Speaking to Confidential this week, the popular Channel 10 presenter revealed he has been taking weekly singing lessons for the past few years.
"I have no idea why, I just wanted to learn a new skill or a new craft," the Celebrity Name Game host said.
"I like music. I play guitar and I play the drums. I love the art of singing, it is the most incredible craft and it is so impressive when you watch someone that can do it well.
"I just wanted to have a go and see where it took me.
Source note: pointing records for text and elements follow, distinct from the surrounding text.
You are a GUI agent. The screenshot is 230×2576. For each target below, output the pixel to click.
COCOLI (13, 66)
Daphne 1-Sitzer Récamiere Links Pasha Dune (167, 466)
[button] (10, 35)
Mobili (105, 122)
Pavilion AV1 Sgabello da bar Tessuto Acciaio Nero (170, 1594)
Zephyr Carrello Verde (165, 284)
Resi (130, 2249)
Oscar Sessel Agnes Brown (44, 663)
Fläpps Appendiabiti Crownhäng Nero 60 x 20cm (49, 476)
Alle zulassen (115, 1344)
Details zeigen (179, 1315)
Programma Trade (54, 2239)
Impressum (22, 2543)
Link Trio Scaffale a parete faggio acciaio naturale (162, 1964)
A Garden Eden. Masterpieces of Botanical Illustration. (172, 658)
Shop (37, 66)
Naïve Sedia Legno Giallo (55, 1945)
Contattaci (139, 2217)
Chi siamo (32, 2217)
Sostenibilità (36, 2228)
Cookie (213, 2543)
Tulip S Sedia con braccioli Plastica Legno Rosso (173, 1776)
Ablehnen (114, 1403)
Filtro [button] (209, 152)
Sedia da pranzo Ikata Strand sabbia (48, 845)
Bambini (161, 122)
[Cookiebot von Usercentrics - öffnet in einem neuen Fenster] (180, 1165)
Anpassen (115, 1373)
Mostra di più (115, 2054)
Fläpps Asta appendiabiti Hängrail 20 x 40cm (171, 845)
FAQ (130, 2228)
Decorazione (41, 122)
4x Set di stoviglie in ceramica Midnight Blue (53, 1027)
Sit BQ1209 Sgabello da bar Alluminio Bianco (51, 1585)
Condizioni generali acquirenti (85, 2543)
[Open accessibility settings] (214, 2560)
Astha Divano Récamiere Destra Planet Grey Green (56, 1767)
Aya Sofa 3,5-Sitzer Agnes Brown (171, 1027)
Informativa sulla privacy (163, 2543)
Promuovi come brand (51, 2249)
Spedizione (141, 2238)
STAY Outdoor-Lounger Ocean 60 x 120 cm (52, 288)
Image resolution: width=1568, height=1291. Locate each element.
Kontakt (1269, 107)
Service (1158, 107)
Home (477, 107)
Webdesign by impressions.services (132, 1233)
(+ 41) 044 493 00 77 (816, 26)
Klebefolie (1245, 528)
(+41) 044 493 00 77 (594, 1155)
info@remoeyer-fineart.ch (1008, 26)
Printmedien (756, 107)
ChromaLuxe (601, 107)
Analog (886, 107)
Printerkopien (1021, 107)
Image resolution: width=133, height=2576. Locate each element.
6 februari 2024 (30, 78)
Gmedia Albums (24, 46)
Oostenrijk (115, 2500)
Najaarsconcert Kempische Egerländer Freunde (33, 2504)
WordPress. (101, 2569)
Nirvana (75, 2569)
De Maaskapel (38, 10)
I have no idea what I am doing."
Denyer's singing teacher is John Farnham's back-up singer Lindsay Field.
He released a track, Driving Home For Christmas, last year for Rural Aid that went to number five on the charts.
With The Masked Singer a smash hit for Ten, social media has been busy with punters trying to guess who is behind the celebrity voice masked by crazy costumes and many are suggesting Denyer could be the Dragon.
"I probably wouldn't have told you I'm doing singing lessons if I was on The Masked Singer," he said.
"I have been getting text messages from family and friends like crazy asking if it is me and these are the closest people to me so clearly everyone is swept up in the hysteria.
"There's a few clues kicking around that point in my direction so make of it what you will.
"I like television that is a bit mad and this is a lot mad."
Confidential caught up with Denyer at Circular Quay this week as he unveiled the world's Biggest Cadbury Favourites box with an activation to be held tomorrow.
"I like big things, I've travelled this country a lot and I like the Big Banana and the Big Pineapple, this could be the permanent fixture that Circular Quay didn't know it needed," he joked.
He was all smiles and full of energy after earlier this year suffering a few health blows that included being bed ridden with a back injury during shooting of Dancing With The Stars.
He was also struck by a bad bout of Bali belly.
"I am 100 per cent now," the father of two, who celebrated his 42nd birthday last month, said. "I was not one who was very good listening to his body, particularly growing up and now I am a lot more aware of its signals and I am open to them more. When you are pushing the envelope and you are working hard, you have to read the signs before it is too late."